Your task. Would you restate all of the entries verbatim, minus any images?

Data for analysis.
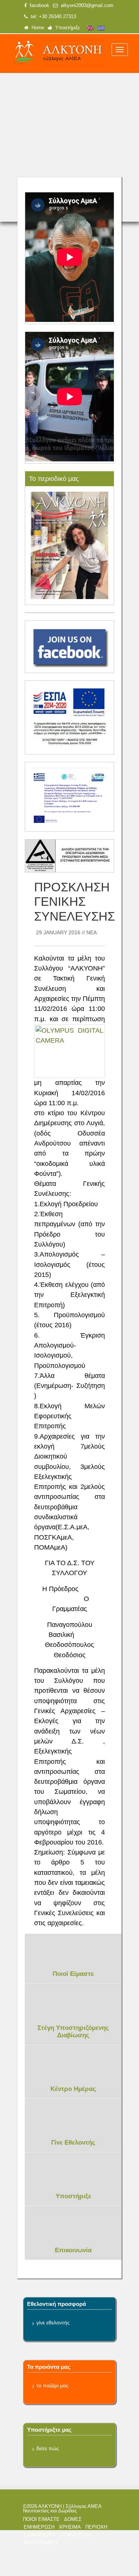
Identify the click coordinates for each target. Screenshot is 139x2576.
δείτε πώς (47, 2448)
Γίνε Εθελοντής (73, 2142)
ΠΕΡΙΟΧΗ (96, 2527)
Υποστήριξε (66, 27)
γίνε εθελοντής (53, 2323)
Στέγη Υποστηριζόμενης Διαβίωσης (73, 2031)
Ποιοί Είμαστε (73, 1973)
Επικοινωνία (73, 2250)
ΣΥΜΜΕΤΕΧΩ (75, 2535)
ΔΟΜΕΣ (73, 2519)
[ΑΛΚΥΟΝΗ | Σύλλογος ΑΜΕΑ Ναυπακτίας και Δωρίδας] (58, 52)
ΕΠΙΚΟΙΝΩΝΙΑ (40, 2535)
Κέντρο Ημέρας (73, 2088)
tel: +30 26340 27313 (52, 16)
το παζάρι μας (52, 2385)
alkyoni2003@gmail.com (85, 5)
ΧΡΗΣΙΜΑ (70, 2527)
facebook (38, 5)
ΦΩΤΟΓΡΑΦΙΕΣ (41, 2542)
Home (36, 27)
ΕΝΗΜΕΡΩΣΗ (39, 2527)
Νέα (91, 932)
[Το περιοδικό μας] (69, 545)
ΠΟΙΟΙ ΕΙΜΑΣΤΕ (41, 2519)
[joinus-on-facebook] (69, 646)
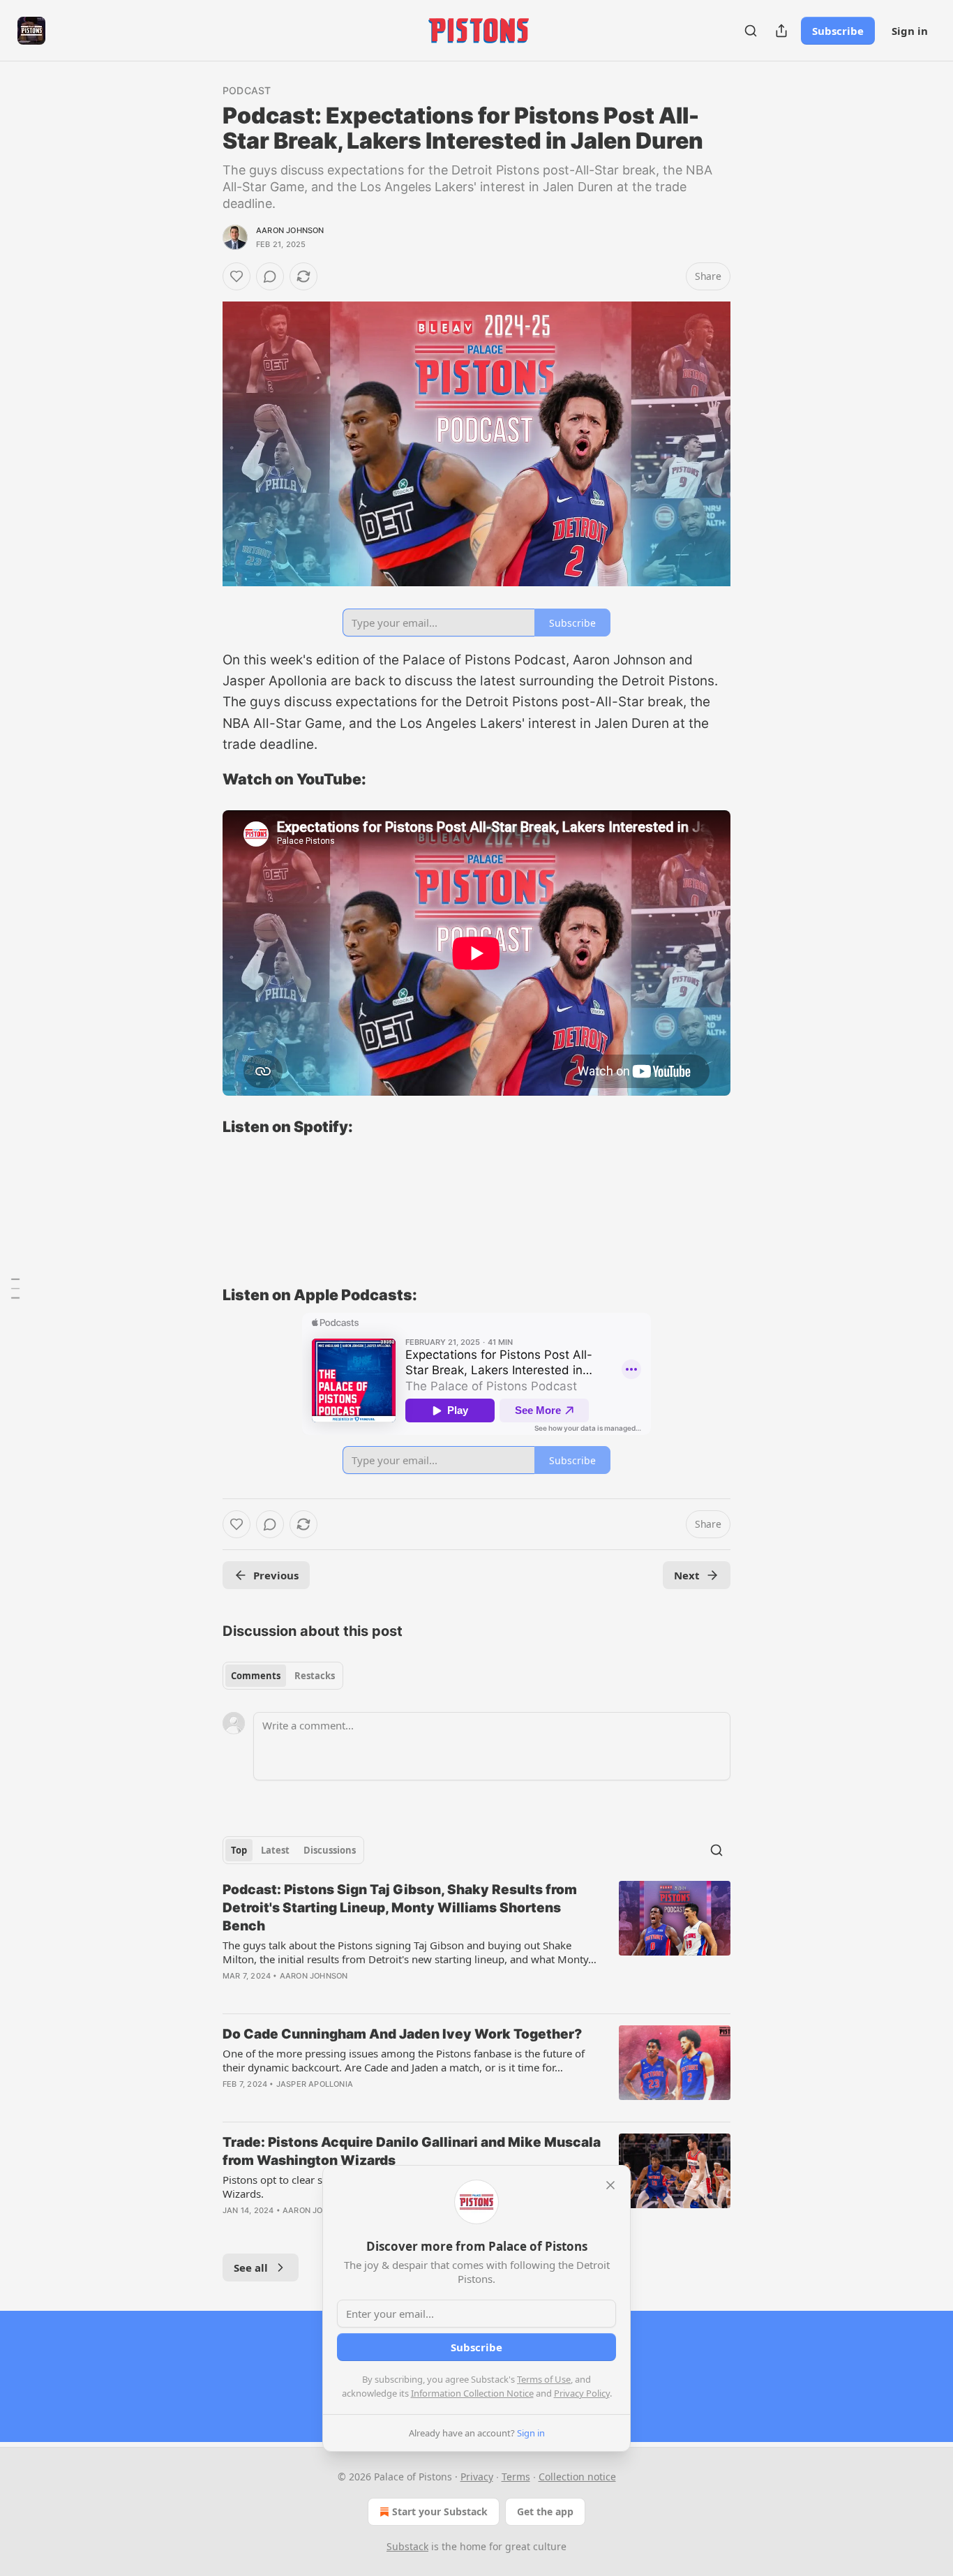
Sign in (910, 31)
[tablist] (283, 1676)
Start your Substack (440, 2511)
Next (687, 1575)
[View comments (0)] (270, 276)
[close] (610, 2185)
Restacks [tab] (314, 1675)
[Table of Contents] (15, 1288)
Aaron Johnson (290, 230)
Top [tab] (239, 1850)
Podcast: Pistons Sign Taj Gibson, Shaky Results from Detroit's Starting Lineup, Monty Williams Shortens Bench (400, 1908)
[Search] (751, 31)
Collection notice (577, 2476)
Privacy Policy (582, 2393)
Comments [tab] (255, 1675)
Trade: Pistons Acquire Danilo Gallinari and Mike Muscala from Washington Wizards (412, 2151)
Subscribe (838, 31)
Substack (407, 2546)
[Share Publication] (781, 31)
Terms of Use (544, 2379)
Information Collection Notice (472, 2393)
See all (251, 2268)
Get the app (545, 2511)
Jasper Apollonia (314, 2084)
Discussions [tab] (329, 1850)
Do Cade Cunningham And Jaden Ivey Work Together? (402, 2034)
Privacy (476, 2476)
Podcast (247, 90)
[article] (476, 1941)
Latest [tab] (275, 1850)
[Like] (236, 276)
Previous (276, 1575)
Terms (516, 2476)
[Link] (203, 779)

Response box.
Identify the click coordinates for each target. Screenshot is 139x2576.
δείτε πώς (47, 2448)
Γίνε Εθελοντής (73, 2142)
ΠΕΡΙΟΧΗ (96, 2527)
Υποστήριξε (66, 27)
γίνε εθελοντής (53, 2323)
Στέγη Υποστηριζόμενης Διαβίωσης (73, 2031)
Ποιοί Είμαστε (73, 1973)
Επικοινωνία (73, 2250)
ΣΥΜΜΕΤΕΧΩ (75, 2535)
ΔΟΜΕΣ (73, 2519)
[ΑΛΚΥΟΝΗ | Σύλλογος ΑΜΕΑ Ναυπακτίας και Δωρίδας] (58, 52)
ΕΠΙΚΟΙΝΩΝΙΑ (40, 2535)
Κέντρο Ημέρας (73, 2088)
tel: +30 26340 27313 (52, 16)
το παζάρι μας (52, 2385)
alkyoni2003@gmail.com (85, 5)
ΧΡΗΣΙΜΑ (70, 2527)
facebook (38, 5)
ΦΩΤΟΓΡΑΦΙΕΣ (41, 2542)
Home (36, 27)
ΕΝΗΜΕΡΩΣΗ (39, 2527)
Νέα (91, 932)
[Το περιοδικό μας] (69, 545)
ΠΟΙΟΙ ΕΙΜΑΣΤΕ (41, 2519)
[joinus-on-facebook] (69, 646)
Sign in (910, 31)
[tablist] (283, 1676)
Start your Substack (440, 2511)
Next (687, 1575)
[View comments (0)] (270, 276)
[close] (610, 2185)
Restacks [tab] (314, 1675)
[Table of Contents] (15, 1288)
Aaron Johnson (290, 230)
Top [tab] (239, 1850)
Podcast: Pistons Sign Taj Gibson, Shaky Results from Detroit's Starting Lineup, Monty Williams Shortens Bench (400, 1908)
[Search] (751, 31)
Collection notice (577, 2476)
Privacy Policy (582, 2393)
Comments [tab] (255, 1675)
Trade: Pistons Acquire Danilo Gallinari and Mike Muscala from Washington Wizards (412, 2151)
Subscribe (838, 31)
Substack (407, 2546)
[Share Publication] (781, 31)
Terms of Use (544, 2379)
Information Collection Notice (472, 2393)
See all (251, 2268)
Get the app (545, 2511)
Jasper Apollonia (314, 2084)
Discussions [tab] (329, 1850)
Do Cade Cunningham And Jaden Ivey Work Together? (402, 2034)
Privacy (476, 2476)
Podcast (247, 90)
[article] (476, 1941)
Latest [tab] (275, 1850)
[Like] (236, 276)
Previous (276, 1575)
Terms (516, 2476)
[Link] (203, 779)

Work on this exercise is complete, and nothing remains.